Iran has been stepping up naval activity in and around the Persian Gulf, and a senior official in Tehran has warned that Iran could try to close the Strait of Hormuz if the government feels it is under threat.
A Voice of America story on this issue on May 5 erroneously reported that a U.S. Defense Department spokesman had commented on the statements in Tehran.
The spokesman cited in the story Thursday (Colonel Steven Warren) made no such statement this week. The spokesman had issued a comment about U.S. naval procedures in the Gulf on May 5, 2015, and that year-old statement was mistakenly highlighted this week.
Here are some details about what Iran has been saying about the Strait of Hormuz recently:
The threat to close the Strait of Hormuz follows an announcement last week by Iran’s naval commander, Admiral Habibollah Sayyari, that his forces will be holding maneuvers in the Persian Gulf in the near future.

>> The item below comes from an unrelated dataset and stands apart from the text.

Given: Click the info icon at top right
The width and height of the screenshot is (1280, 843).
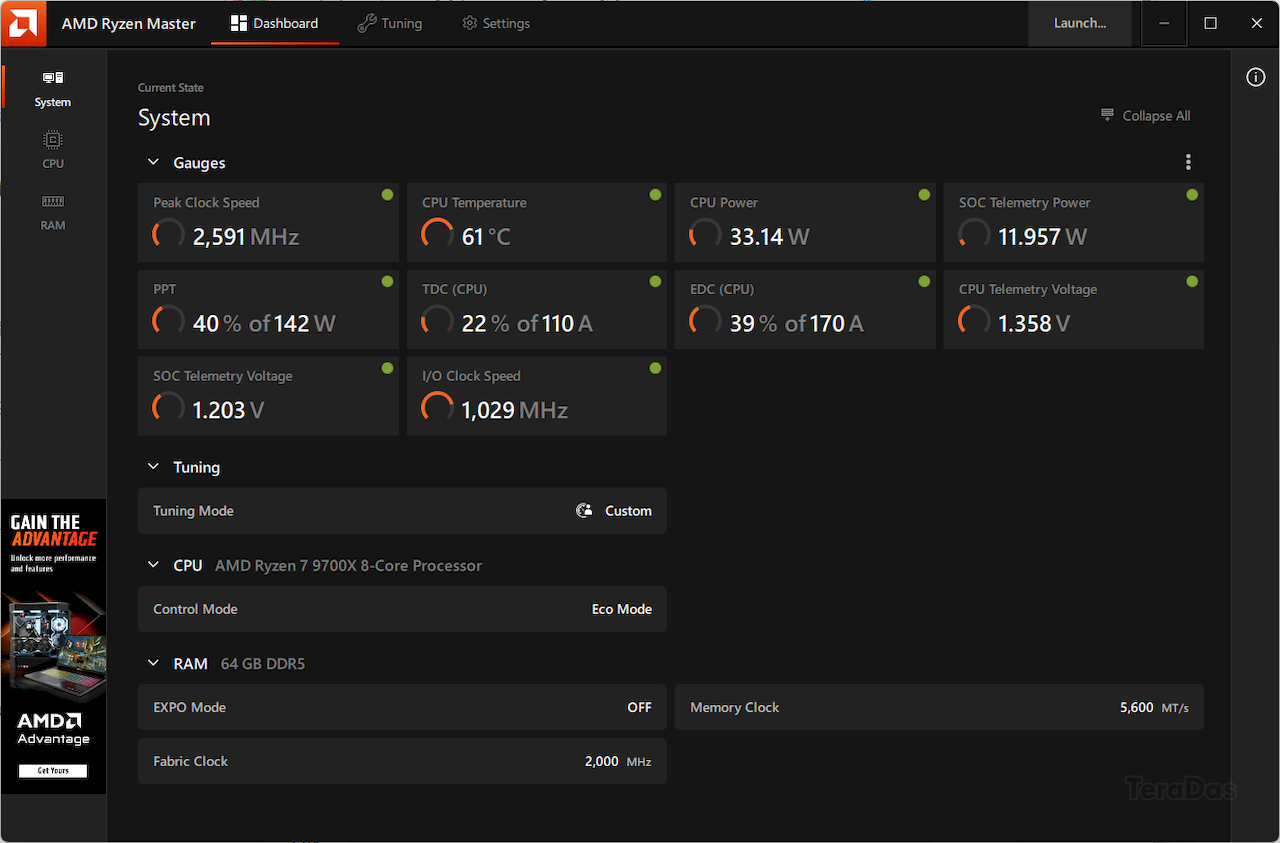Looking at the screenshot, I should (1256, 78).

On May 4, the deputy head of Iran’s Revolutionary Guard, General Hossein Salami, told state television that Iran is prepared to close the strait to U.S. and allied commercial vessels if Iran feels it is threatened by the West.
The general says that if the United States and its regional allies want to go through the Strait of Hormuz and threaten Iran, it will not allow their ships to enter the area. Alluding to Iran’s brief detention of a 10-member U.S. Navy crew last January, he said the United States should learn from recent history.

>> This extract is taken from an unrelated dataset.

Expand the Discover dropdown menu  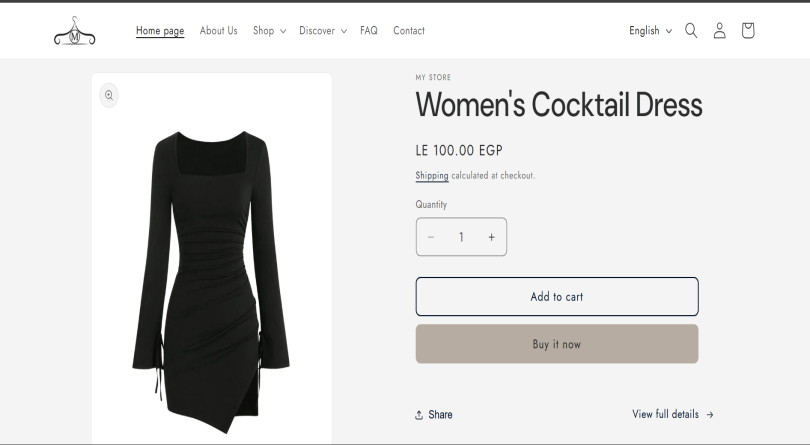coord(322,31)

Iran’s Supreme Leader, Ayatollah Ali Khamenei, said at a public gathering Sunday that “the Persian Gulf is Iran’s home.”
In the background of Iran's recent statements, a resolution passed by the U.S. Congress last week declared that Iran has “undermined the stability in the Gulf,” thereby increasing the danger of an inadvertent conflict.
Analyst Mehrdad Khonsari, a former Iranian diplomat, notes that Iranian threats to close the Strait of Hormuz are not new. He contends they are mostly rhetorical exercises, and that Iran actually would be unable to blockade the Strait of Hormuz effectively.

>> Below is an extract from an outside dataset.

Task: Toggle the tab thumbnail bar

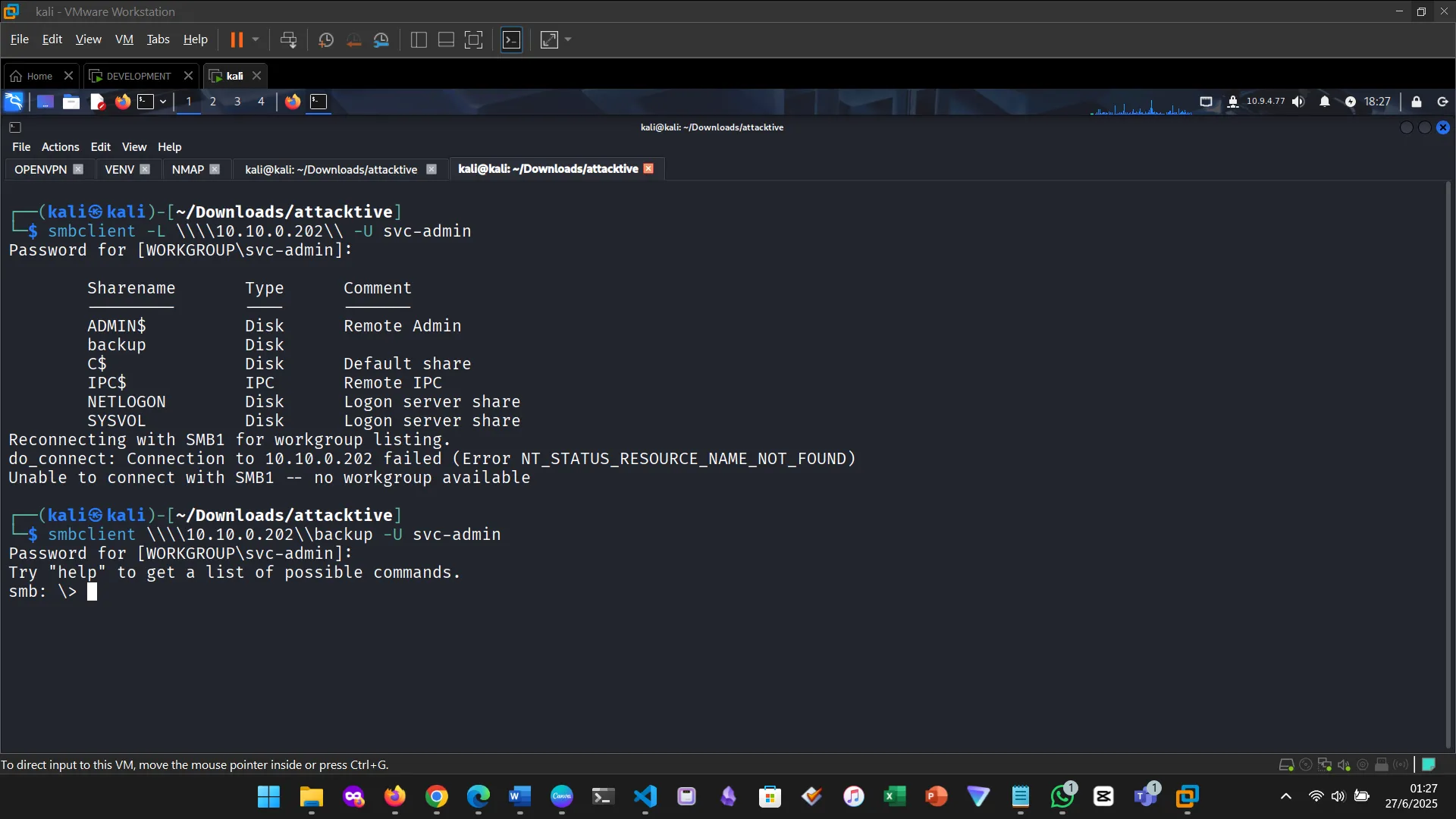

“What they are trying to say is that they are active and independent and powerful and can confront anybody, but the fact is that if you scratch the surface, the reality is that the Iranian navy is incapable of blocking the Strait of Hormuz,” he said.
Khonsari says Iran often grandiose statements such as those heard during the past week as a prelude to military maneuvers, and that they are mostly intended for internal consumption.
Some Arab analysts suggest Tehran is trying to project an image of power to its citizens at a time when it is seeing heavy casualty numbers in Syria.